Check every line in the listing below for "computer". Copy the ones where it occurs.

Start of DATA RECORDS

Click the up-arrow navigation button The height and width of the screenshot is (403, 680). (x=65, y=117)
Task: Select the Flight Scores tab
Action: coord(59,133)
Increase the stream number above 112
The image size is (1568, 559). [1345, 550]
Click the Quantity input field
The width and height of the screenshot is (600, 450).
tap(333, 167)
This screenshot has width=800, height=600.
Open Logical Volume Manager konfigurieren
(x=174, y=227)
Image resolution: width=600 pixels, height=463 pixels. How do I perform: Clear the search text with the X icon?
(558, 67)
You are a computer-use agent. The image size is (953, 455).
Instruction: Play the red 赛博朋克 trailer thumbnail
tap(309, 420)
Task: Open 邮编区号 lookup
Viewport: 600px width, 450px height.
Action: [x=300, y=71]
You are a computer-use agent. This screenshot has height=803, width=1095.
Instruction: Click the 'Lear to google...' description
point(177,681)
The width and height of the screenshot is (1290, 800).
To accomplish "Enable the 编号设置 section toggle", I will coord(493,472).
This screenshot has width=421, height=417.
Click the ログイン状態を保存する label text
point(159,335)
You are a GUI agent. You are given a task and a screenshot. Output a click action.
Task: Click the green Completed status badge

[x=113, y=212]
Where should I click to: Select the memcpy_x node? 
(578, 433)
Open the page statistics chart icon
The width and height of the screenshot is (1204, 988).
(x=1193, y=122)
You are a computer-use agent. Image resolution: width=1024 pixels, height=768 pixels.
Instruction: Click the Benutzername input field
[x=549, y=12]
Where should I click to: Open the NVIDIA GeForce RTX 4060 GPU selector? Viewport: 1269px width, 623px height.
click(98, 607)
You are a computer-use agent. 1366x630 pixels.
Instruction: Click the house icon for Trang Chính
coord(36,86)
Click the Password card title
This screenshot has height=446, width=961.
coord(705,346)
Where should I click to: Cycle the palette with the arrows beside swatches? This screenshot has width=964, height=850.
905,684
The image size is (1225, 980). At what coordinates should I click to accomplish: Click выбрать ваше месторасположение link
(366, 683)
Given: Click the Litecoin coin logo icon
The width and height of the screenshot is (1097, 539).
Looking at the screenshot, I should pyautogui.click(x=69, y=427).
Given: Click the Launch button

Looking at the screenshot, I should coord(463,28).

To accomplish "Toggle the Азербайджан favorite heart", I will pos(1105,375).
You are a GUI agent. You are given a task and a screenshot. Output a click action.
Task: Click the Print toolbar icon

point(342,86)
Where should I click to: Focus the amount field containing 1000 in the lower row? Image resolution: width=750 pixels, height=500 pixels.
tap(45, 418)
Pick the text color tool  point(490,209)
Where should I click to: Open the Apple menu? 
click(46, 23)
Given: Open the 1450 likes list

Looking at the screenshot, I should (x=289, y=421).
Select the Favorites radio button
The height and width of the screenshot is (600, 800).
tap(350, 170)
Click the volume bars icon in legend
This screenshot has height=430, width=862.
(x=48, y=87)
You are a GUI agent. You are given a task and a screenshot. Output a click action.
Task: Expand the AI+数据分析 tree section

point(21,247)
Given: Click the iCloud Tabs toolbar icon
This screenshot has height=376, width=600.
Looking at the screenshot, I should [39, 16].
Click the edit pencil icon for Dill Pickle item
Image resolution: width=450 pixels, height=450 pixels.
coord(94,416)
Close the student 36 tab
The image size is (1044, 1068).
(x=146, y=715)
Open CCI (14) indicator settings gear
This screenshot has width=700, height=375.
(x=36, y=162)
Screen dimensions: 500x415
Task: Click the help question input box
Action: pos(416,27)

End of DATA RECORDS

**TASK ANSWER:**
You are a computer-use agent. The image size is (953, 455).
You are a computer-use agent. This screenshot has height=803, width=1095.
You are a computer-use agent. Image resolution: width=1024 pixels, height=768 pixels.
You are a computer-use agent. 1366x630 pixels.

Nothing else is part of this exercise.